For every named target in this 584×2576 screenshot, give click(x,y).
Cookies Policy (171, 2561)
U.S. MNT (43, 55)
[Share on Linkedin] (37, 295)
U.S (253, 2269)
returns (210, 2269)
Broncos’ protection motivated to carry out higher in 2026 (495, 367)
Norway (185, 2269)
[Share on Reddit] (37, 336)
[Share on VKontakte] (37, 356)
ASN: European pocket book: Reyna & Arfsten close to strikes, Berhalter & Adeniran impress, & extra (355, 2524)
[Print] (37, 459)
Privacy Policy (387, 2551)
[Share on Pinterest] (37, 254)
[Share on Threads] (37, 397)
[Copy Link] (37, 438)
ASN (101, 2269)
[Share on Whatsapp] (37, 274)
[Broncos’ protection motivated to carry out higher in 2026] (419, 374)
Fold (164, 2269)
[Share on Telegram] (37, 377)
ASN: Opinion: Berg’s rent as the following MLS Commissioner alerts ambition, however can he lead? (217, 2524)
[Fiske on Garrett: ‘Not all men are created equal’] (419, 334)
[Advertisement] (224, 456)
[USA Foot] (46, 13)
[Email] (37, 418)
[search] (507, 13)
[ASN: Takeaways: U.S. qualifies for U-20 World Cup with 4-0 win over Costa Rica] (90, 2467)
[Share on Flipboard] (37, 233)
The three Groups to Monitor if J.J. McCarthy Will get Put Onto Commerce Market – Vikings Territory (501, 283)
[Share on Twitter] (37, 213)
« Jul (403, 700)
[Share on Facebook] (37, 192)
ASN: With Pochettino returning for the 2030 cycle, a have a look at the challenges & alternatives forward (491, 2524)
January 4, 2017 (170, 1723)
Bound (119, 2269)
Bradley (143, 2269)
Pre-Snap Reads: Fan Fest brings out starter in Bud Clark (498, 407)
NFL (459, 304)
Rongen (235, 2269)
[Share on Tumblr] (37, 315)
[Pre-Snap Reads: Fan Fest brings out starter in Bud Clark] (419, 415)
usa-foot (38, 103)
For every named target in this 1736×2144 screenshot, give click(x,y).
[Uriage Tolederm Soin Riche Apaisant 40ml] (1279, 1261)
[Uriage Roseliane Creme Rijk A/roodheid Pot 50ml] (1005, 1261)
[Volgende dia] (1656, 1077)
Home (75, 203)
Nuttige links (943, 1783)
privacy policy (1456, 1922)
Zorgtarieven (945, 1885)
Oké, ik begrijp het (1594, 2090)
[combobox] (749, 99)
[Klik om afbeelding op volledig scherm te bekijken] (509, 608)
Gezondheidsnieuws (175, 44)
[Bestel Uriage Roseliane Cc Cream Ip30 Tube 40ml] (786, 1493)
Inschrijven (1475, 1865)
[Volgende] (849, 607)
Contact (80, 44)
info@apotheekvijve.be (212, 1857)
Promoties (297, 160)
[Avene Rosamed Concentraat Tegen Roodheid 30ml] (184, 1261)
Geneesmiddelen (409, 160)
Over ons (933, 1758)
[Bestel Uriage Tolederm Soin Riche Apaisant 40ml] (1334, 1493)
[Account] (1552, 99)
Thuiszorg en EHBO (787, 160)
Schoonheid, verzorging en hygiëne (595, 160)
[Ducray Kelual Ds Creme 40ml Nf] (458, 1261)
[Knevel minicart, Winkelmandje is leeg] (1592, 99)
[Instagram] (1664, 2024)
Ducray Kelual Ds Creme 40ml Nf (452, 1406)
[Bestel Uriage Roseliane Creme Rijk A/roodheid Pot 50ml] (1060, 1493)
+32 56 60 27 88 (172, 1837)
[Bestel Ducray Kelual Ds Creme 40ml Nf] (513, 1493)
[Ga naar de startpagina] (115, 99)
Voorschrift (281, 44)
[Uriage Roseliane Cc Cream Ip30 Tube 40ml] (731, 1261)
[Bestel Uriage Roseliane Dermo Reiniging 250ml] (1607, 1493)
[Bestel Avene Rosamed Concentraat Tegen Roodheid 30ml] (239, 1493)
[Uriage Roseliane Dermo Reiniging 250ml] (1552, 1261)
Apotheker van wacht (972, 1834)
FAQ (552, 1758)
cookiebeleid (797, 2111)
+++++
*Task details:*
All of the material must be reproduced exactly.

*Expected answer:*
For every named target in this 584×2576 screenshot, give click(x,y).
Cookies Policy (171, 2561)
U.S. MNT (43, 55)
[Share on Linkedin] (37, 295)
U.S (253, 2269)
returns (210, 2269)
Broncos’ protection motivated to carry out higher in 2026 (495, 367)
Norway (185, 2269)
[Share on Reddit] (37, 336)
[Share on VKontakte] (37, 356)
ASN: European pocket book: Reyna & Arfsten close to strikes, Berhalter & Adeniran impress, & extra (355, 2524)
[Print] (37, 459)
Privacy Policy (387, 2551)
[Share on Pinterest] (37, 254)
[Share on Threads] (37, 397)
[Copy Link] (37, 438)
ASN (101, 2269)
[Share on Whatsapp] (37, 274)
[Broncos’ protection motivated to carry out higher in 2026] (419, 374)
Fold (164, 2269)
[Share on Telegram] (37, 377)
ASN: Opinion: Berg’s rent as the following MLS Commissioner alerts ambition, however can he lead? (217, 2524)
[Fiske on Garrett: ‘Not all men are created equal’] (419, 334)
[Advertisement] (224, 456)
[USA Foot] (46, 13)
[Email] (37, 418)
[search] (507, 13)
[ASN: Takeaways: U.S. qualifies for U-20 World Cup with 4-0 win over Costa Rica] (90, 2467)
[Share on Flipboard] (37, 233)
The three Groups to Monitor if J.J. McCarthy Will get Put Onto Commerce Market – Vikings Territory (501, 283)
[Share on Twitter] (37, 213)
« Jul (403, 700)
[Share on Facebook] (37, 192)
ASN: With Pochettino returning for the 2030 cycle, a have a look at the challenges & alternatives forward (491, 2524)
January 4, 2017 (170, 1723)
Bound (119, 2269)
Bradley (143, 2269)
Pre-Snap Reads: Fan Fest brings out starter in Bud Clark (498, 407)
NFL (459, 304)
Rongen (235, 2269)
[Share on Tumblr] (37, 315)
[Pre-Snap Reads: Fan Fest brings out starter in Bud Clark] (419, 415)
usa-foot (38, 103)
For every named target in this 1736×2144 screenshot, give click(x,y).
[Uriage Tolederm Soin Riche Apaisant 40ml] (1279, 1261)
[Uriage Roseliane Creme Rijk A/roodheid Pot 50ml] (1005, 1261)
[Volgende dia] (1656, 1077)
Home (75, 203)
Nuttige links (943, 1783)
privacy policy (1456, 1922)
Zorgtarieven (945, 1885)
Oké, ik begrijp het (1594, 2090)
[combobox] (749, 99)
[Klik om afbeelding op volledig scherm te bekijken] (509, 608)
Gezondheidsnieuws (175, 44)
[Bestel Uriage Roseliane Cc Cream Ip30 Tube 40ml] (786, 1493)
Inschrijven (1475, 1865)
[Volgende] (849, 607)
Contact (80, 44)
info@apotheekvijve.be (212, 1857)
Promoties (297, 160)
[Avene Rosamed Concentraat Tegen Roodheid 30ml] (184, 1261)
Geneesmiddelen (409, 160)
Over ons (933, 1758)
[Bestel Uriage Tolederm Soin Riche Apaisant 40ml] (1334, 1493)
[Account] (1552, 99)
Thuiszorg en EHBO (787, 160)
Schoonheid, verzorging en hygiëne (595, 160)
[Ducray Kelual Ds Creme 40ml Nf] (458, 1261)
[Knevel minicart, Winkelmandje is leeg] (1592, 99)
[Instagram] (1664, 2024)
Ducray Kelual Ds Creme 40ml Nf (452, 1406)
[Bestel Uriage Roseliane Creme Rijk A/roodheid Pot 50ml] (1060, 1493)
+32 56 60 27 88 (172, 1837)
[Bestel Ducray Kelual Ds Creme 40ml Nf] (513, 1493)
[Ga naar de startpagina] (115, 99)
Voorschrift (281, 44)
[Uriage Roseliane Cc Cream Ip30 Tube 40ml] (731, 1261)
[Bestel Uriage Roseliane Dermo Reiniging 250ml] (1607, 1493)
[Bestel Avene Rosamed Concentraat Tegen Roodheid 30ml] (239, 1493)
[Uriage Roseliane Dermo Reiniging 250ml] (1552, 1261)
Apotheker van wacht (972, 1834)
FAQ (552, 1758)
cookiebeleid (797, 2111)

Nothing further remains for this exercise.